I hesitated. Ferrari looked amused.
"Madame is not aware of your dislike to the society of ladies, conte," he said, and there was a touch of mockery in his tone. I glanced at him coldly, and addressed my answer to my wife.
"Signor Ferrari is perfectly right," I said, bending over her, and speaking in a low tone; "I am often ungallant enough to avoid the society of mere women, but, alas! I have no armor of defense against the smile of an angel."
And I bowed with a deep and courtly reverence. Her face brightened--she adored her own loveliness, and the desire of conquest awoke in her immediately. She took a glass of wine from my hand with a languid grace, and fixed her glorious eyes full on me with a smile.
"That is a very pretty speech," she said, sweetly, "and it means, of course, that you will come to-morrow. Angels exact obedience! Gui--, I mean Signor Ferrari, you will accompany the conte and show him the way to the villa?"
Ferrari bent his head with some stiffness. He looked slightly sullen.
"I am glad to see," he observed, with some petulance, "that your persuasions have carried more conviction to the Conte Oliva than mine. To me he was apparently inflexible."
She laughed gayly. "Of course! It is only a woman who can always win her own way--am I not right, conte?" And she glanced up at me with an arch expression of mingled mirth and malice. What a love of mischief she had!

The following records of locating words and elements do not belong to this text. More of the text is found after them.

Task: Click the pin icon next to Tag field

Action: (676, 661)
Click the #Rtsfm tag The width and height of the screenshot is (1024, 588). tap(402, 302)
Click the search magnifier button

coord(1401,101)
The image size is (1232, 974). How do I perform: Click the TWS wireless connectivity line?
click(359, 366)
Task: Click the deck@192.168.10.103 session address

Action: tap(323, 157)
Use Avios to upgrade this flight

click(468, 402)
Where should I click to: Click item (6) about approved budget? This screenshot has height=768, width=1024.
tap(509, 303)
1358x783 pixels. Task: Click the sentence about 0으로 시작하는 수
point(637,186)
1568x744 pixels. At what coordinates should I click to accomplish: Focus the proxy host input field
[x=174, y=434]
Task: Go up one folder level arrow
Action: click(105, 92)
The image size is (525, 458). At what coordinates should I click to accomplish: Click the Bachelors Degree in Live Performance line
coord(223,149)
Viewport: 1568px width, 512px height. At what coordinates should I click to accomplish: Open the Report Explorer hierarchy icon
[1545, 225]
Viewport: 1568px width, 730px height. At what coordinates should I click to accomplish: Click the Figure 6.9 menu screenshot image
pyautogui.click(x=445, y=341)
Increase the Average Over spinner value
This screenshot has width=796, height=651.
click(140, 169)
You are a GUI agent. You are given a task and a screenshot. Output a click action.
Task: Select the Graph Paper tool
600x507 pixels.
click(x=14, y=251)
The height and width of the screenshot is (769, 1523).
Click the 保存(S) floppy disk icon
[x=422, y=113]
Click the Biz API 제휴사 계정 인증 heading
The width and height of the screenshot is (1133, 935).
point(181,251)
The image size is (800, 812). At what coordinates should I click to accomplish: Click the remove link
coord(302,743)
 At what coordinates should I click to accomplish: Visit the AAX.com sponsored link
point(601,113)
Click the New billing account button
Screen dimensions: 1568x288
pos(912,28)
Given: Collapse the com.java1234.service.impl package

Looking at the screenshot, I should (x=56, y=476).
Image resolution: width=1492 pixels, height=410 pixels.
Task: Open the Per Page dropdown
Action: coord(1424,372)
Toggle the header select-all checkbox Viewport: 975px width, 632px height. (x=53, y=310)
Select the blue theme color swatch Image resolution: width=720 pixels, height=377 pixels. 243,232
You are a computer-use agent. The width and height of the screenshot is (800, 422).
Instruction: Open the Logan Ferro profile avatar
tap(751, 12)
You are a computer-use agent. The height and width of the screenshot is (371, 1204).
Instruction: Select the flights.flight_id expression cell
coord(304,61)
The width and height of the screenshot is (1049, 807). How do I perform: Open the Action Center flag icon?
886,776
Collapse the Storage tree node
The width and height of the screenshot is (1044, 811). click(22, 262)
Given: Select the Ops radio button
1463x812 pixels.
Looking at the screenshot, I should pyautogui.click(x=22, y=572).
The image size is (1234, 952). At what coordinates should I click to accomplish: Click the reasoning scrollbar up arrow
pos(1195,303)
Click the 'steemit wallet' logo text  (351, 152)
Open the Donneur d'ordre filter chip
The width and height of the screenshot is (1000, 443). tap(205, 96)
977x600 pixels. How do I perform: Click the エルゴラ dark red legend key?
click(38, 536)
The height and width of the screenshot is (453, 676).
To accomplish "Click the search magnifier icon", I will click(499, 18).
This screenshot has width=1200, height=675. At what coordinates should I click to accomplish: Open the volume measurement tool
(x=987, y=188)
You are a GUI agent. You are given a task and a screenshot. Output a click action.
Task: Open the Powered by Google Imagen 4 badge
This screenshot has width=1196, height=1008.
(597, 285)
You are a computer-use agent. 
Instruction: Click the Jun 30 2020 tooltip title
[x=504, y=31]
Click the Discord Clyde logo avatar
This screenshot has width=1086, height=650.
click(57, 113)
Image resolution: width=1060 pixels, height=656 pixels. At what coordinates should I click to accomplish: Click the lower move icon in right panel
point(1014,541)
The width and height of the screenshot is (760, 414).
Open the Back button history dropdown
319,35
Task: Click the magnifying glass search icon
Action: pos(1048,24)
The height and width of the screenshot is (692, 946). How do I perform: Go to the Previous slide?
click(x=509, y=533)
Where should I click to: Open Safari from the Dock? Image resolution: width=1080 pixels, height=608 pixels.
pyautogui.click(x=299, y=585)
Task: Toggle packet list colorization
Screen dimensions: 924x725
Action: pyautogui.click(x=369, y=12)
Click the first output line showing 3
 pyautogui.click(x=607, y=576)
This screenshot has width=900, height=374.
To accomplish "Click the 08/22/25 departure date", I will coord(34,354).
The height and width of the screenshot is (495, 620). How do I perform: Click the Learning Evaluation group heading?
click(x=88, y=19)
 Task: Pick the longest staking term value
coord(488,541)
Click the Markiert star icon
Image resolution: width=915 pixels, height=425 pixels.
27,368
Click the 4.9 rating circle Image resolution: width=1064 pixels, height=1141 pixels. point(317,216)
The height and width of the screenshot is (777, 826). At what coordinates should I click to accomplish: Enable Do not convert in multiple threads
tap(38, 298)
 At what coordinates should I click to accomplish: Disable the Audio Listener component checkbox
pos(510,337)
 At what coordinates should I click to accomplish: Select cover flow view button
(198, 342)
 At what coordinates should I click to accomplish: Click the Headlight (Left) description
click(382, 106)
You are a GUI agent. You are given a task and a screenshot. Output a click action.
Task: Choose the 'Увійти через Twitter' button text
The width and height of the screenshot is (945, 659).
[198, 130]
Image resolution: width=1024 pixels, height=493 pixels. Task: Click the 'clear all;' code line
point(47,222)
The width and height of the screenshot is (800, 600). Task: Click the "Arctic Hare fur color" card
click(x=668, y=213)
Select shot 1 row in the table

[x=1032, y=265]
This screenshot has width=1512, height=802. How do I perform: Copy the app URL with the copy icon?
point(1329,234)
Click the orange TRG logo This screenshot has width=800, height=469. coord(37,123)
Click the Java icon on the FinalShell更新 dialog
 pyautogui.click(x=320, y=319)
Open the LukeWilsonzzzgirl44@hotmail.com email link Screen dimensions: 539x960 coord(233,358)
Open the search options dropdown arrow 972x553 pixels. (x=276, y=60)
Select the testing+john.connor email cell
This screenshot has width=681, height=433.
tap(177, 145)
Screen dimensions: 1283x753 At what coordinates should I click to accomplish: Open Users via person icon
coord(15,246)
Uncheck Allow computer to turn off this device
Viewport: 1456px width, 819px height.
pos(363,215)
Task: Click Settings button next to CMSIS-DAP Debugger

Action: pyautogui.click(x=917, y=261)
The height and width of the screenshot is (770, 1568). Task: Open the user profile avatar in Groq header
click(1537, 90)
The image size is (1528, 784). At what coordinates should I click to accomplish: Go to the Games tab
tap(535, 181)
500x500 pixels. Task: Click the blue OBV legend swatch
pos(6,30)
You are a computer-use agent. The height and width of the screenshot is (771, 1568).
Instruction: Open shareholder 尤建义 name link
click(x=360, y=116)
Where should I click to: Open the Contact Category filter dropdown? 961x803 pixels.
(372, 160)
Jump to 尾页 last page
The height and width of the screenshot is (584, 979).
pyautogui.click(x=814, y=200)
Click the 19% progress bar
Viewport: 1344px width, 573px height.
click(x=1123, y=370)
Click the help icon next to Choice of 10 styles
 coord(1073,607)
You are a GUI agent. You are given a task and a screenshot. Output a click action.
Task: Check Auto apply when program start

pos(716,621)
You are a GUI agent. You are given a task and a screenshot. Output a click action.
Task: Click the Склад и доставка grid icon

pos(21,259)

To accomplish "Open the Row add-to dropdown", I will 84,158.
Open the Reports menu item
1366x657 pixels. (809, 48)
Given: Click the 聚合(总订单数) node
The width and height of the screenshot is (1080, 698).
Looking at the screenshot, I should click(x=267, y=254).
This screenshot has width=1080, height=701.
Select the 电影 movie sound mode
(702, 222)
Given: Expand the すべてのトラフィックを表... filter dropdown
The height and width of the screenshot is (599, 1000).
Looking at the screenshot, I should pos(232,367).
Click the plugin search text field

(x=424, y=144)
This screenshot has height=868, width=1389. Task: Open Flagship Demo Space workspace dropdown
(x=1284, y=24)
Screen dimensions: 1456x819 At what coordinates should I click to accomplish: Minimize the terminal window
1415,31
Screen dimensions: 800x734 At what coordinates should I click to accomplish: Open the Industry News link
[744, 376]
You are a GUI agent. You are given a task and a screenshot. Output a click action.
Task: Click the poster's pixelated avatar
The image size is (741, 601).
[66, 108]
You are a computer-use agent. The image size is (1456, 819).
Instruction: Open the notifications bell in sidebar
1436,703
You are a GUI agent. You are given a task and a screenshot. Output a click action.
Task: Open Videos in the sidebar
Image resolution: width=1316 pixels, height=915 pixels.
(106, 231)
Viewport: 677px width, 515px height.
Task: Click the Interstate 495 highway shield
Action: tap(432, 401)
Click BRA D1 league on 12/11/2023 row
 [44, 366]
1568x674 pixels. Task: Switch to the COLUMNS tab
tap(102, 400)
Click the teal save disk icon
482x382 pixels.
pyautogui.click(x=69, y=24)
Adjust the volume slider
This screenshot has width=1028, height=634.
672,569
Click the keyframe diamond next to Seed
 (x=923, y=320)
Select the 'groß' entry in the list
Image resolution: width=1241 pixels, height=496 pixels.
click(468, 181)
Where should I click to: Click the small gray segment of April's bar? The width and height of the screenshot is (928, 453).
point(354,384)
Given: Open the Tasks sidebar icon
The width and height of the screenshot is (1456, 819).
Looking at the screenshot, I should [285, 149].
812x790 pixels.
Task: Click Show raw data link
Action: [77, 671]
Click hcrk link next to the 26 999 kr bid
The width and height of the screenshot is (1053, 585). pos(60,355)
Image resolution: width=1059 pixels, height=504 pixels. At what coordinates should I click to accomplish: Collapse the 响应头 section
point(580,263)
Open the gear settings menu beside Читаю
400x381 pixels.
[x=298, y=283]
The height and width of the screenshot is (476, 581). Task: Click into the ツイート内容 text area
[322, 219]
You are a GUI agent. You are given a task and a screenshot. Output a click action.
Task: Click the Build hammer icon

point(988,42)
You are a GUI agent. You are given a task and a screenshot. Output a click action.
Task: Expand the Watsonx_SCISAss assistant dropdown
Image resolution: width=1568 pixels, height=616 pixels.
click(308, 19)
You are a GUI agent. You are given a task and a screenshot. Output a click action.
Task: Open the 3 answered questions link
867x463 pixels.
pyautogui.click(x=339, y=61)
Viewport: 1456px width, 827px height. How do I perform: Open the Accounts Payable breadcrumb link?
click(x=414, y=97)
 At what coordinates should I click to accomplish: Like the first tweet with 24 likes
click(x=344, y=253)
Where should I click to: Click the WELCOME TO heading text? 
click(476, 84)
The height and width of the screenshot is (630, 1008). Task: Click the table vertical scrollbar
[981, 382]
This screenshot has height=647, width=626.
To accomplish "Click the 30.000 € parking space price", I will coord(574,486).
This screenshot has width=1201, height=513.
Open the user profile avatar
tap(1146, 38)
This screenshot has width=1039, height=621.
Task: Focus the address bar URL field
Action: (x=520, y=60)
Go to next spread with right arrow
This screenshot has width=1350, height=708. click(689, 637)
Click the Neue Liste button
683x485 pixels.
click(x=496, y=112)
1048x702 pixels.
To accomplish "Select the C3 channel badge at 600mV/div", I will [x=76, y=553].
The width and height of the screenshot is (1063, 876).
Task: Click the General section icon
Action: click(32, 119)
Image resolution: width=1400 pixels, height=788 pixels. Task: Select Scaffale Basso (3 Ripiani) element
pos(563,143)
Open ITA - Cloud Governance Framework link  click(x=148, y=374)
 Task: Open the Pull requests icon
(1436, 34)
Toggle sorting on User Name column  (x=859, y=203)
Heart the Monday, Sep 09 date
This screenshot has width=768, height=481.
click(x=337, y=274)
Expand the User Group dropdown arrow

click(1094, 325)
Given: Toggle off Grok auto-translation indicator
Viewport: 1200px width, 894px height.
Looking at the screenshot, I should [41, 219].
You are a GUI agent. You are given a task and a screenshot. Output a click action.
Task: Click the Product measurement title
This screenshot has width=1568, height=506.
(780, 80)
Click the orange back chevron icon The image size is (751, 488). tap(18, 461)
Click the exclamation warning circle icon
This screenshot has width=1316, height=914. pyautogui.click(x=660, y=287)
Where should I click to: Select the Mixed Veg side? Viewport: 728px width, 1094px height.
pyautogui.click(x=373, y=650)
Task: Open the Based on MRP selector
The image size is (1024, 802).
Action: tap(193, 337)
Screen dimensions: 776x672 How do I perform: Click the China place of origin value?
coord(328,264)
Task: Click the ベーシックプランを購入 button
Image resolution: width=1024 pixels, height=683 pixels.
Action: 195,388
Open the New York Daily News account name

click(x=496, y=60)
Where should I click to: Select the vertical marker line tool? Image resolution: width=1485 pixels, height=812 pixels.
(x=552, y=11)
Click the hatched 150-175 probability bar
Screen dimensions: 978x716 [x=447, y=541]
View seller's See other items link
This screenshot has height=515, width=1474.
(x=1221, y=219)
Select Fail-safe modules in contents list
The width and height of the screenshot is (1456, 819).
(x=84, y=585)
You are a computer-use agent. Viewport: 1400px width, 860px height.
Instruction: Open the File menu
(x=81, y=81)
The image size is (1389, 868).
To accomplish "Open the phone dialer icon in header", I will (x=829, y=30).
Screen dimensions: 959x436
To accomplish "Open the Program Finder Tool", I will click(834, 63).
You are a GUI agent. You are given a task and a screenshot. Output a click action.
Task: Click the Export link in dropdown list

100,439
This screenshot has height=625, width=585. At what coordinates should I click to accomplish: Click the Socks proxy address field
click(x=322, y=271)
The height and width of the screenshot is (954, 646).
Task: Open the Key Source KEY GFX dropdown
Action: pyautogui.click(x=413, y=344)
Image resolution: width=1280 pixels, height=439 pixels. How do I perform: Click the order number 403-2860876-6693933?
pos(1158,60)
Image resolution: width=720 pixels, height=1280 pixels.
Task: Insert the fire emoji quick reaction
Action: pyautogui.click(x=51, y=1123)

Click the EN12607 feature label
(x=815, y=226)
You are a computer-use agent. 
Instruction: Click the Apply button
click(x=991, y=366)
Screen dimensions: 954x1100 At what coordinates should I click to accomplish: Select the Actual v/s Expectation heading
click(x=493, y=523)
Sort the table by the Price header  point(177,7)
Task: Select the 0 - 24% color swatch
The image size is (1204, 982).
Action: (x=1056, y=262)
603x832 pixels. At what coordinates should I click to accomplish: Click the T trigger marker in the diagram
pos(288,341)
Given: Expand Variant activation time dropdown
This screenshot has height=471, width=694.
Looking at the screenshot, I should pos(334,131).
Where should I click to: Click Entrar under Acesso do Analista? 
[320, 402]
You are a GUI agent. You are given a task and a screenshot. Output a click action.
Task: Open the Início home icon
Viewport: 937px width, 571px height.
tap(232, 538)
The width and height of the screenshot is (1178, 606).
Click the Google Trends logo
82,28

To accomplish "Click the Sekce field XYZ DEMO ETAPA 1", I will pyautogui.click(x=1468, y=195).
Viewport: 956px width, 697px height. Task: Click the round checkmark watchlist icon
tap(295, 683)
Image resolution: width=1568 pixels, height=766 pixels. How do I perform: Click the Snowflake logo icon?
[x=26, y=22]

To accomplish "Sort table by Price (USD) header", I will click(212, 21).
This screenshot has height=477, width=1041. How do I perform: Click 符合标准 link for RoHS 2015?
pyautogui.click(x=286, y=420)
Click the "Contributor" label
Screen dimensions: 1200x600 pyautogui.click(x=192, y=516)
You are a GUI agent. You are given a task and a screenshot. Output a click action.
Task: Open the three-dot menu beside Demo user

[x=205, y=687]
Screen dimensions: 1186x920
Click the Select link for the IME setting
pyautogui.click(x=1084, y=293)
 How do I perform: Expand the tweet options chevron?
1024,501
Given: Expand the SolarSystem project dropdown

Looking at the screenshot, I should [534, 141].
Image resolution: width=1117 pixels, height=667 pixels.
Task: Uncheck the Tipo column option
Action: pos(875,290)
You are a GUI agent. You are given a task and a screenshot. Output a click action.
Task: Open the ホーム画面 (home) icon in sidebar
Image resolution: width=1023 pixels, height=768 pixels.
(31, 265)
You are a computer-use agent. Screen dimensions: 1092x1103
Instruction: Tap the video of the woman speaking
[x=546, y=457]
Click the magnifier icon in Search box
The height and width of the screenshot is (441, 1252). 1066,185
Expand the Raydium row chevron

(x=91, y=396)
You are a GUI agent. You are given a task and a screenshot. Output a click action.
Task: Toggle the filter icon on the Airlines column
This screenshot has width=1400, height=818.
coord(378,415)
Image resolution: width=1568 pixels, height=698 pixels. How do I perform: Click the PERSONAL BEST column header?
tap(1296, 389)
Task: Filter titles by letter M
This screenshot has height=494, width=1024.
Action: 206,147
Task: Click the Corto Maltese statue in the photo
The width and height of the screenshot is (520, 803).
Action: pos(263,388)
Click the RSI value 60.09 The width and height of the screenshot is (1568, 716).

She saw that Guido was piqued, and she took intense delight in teasing him still further.
"I cannot tell, madame," I answered her. "I know so little of your charming sex that I need to be instructed. But I instinctively feel that YOU must be right, whatever you say. Your eyes would convert an infidel!"
Again she looked at me with one of those wonderfully brilliant, seductive, arrowy glances--then she rose to take her leave.
"An angel's visit truly," I said, lightly, "sweet, but brief!"
"We shall meet to-morrow," she replied, smiling. "I consider I have your promise; you must not fail me! Come as early as you like in the afternoon, then you will see my little girl Stella. She is very like poor Fabio. Till to-morrow, adieu!"
She extended her hand. I raised it to my lips. She smiled as she withdrew it, and looking at me, or rather at the glasses I wore, she inquired: "You suffer with your eyes?"